From Generation to Generation

Today, Mardian’s daughter, Robyn Edgerton, works as director of mission strategy for AdventHealth, continuing the development of the CREATION Health program and expanding that whole-person lifestyle initiative in churches, schools, and hospitals. The word “CREATION” in CREATION Health is an acronym for Choice, Rest, Environment, Activity, Trust in God, Interpersonal Relations, Outlook and Nutrition. The initiative is a contemporary expression of the same message of biblically inspired healing that the Adventist Church has held since 1866.

The Torch Continues Its Journey

Just as the overall legacy of Adventist health care continues, so too does the Blair family’s generational legacy that began in the early 1900s in Boulder, Colorado.
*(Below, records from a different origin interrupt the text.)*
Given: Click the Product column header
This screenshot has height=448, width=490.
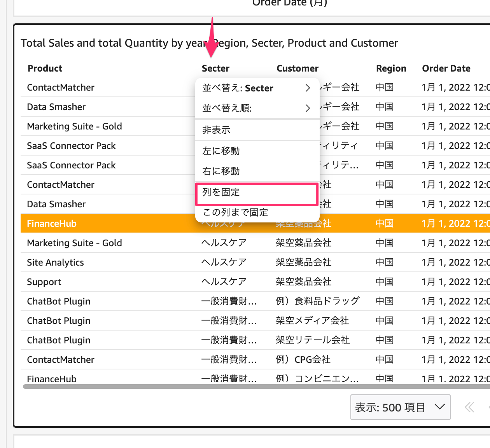Looking at the screenshot, I should [x=45, y=68].
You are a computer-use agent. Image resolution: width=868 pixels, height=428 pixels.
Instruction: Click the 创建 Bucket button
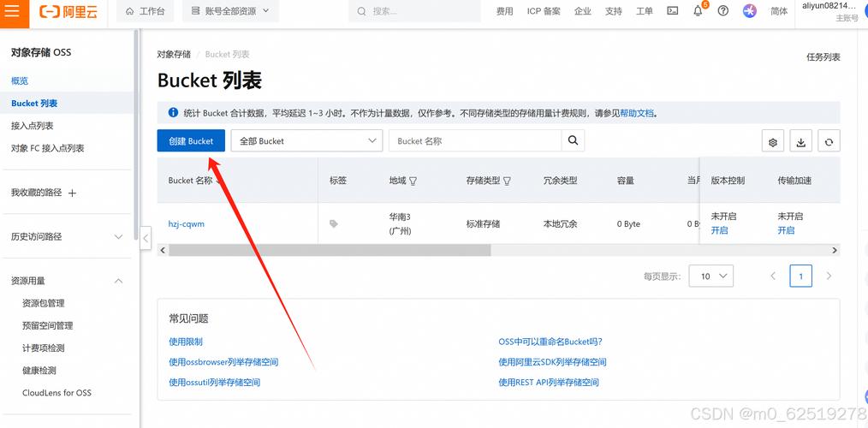point(191,140)
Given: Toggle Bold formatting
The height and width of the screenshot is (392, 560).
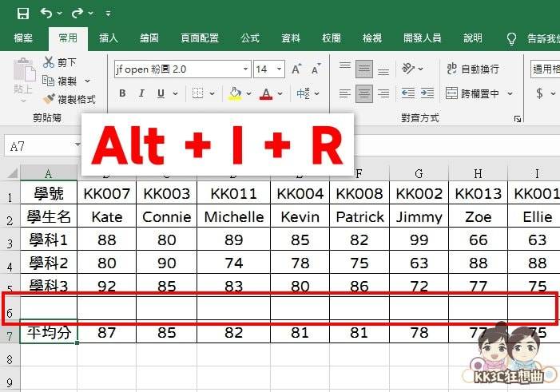Looking at the screenshot, I should click(x=122, y=93).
Today, Bernice’s great-granddaughter Jenna, also a registered nurse, works at Avista Adventist Hospital — almost 100 years after Bernice trained in Boulder-Colorado Sanitarium.

Jenna remembers the day she fully realized the connection of her work to her great-grandmother’s: “I was doing a CPR recertification in a boardroom where there were all of these artifacts from the Boulder Sanitarium,” she says. “It was so cool to look around and see these things that I know my great-grandma was a part of and could have touched.

“I feel connected to my great-grandma in the sense that I’m caring for patients similar to the ones she cared for,” Jenna continues. “I’m dealing with the same heartbreak and advocating for patients just as she did. I’m doing these things with newer scrubs and computer charting, but it’s the same work — bringing comfort and healing.”

A Legacy of Care

Thanks to the steadfast commitment of generations of Adventists such as the Blairs, organizations like AdventHealth have offered unique whole-person care for more than 150 years, now reaching almost 14 million people each year. With a total of five hospital systems in North America, nearly 100 hospitals, 140,000 employees, and nursing schools across the country, the Adventist Church’s legacy of health and wholeness lives on.

The original version of this story was posted on the North American Division news site.